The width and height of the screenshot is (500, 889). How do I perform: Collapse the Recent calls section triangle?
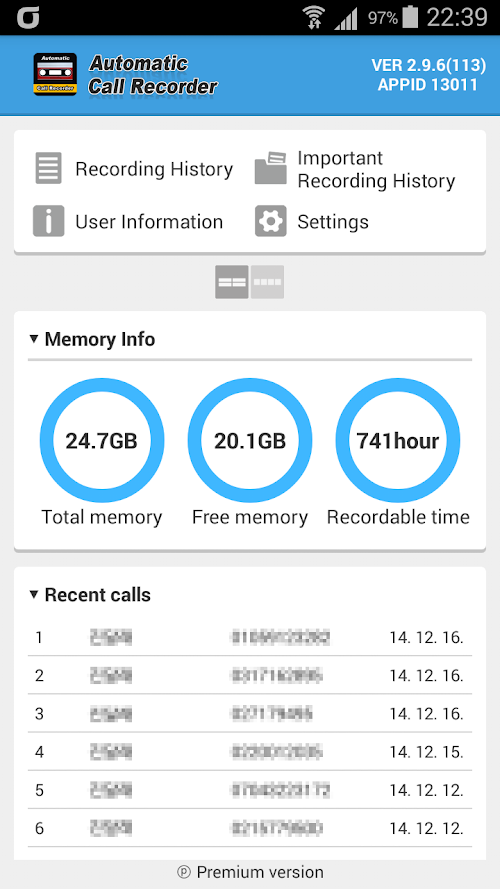point(34,595)

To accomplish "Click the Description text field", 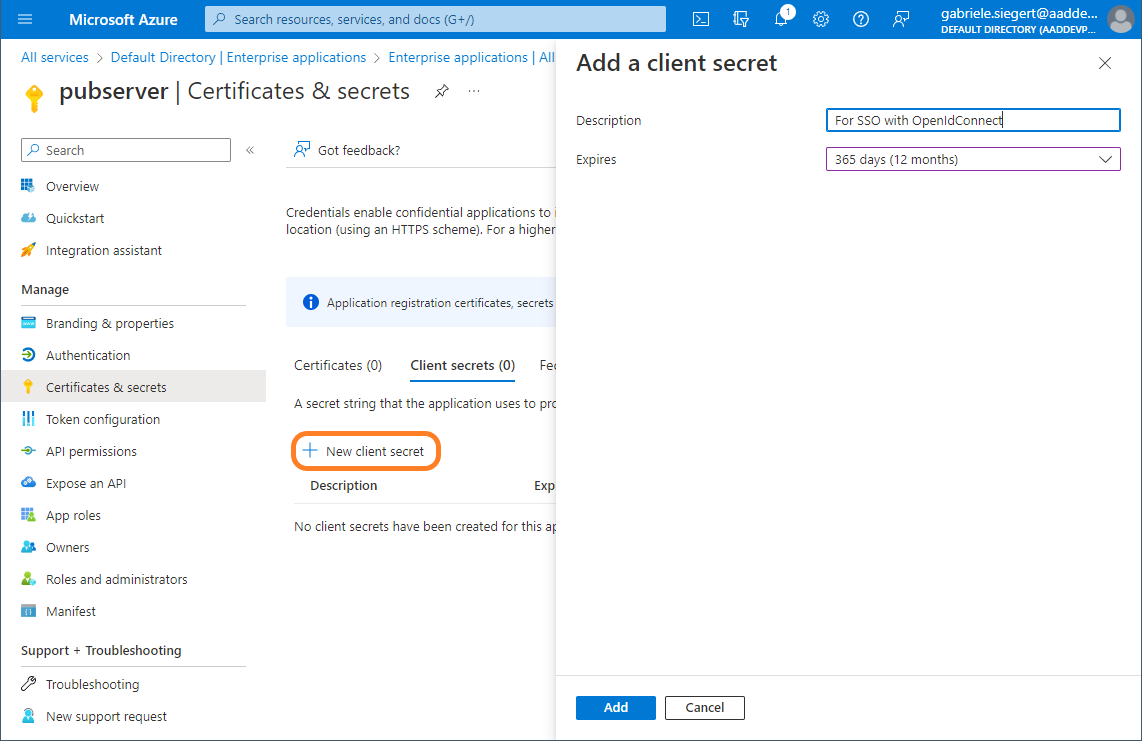I will (x=972, y=120).
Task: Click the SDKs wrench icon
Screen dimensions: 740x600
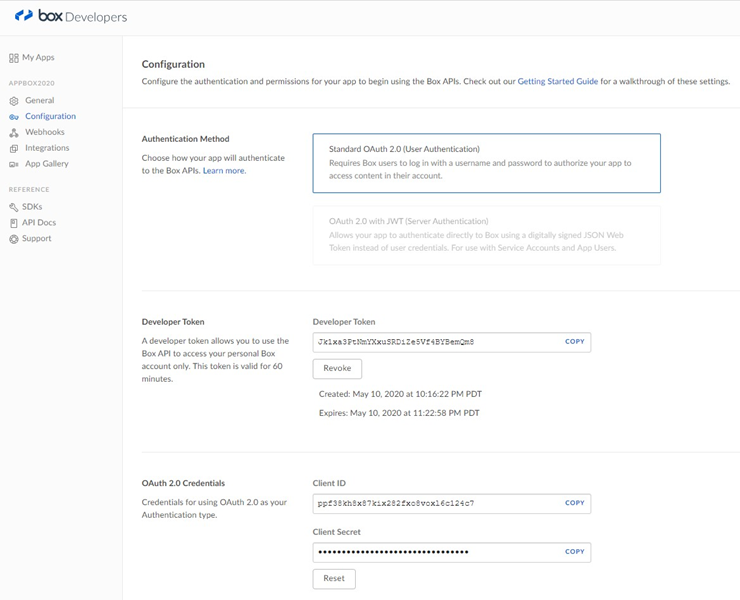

===

- **TASK PROMPT**: Copy the lines of the listing word for word, from the line that contains "Task: Click the SDKs wrench icon" through the end of the listing, both included. Leave the pictures out of your answer.

- **RESPONSE BELOW**:
Task: Click the SDKs wrench icon
Screen dimensions: 740x600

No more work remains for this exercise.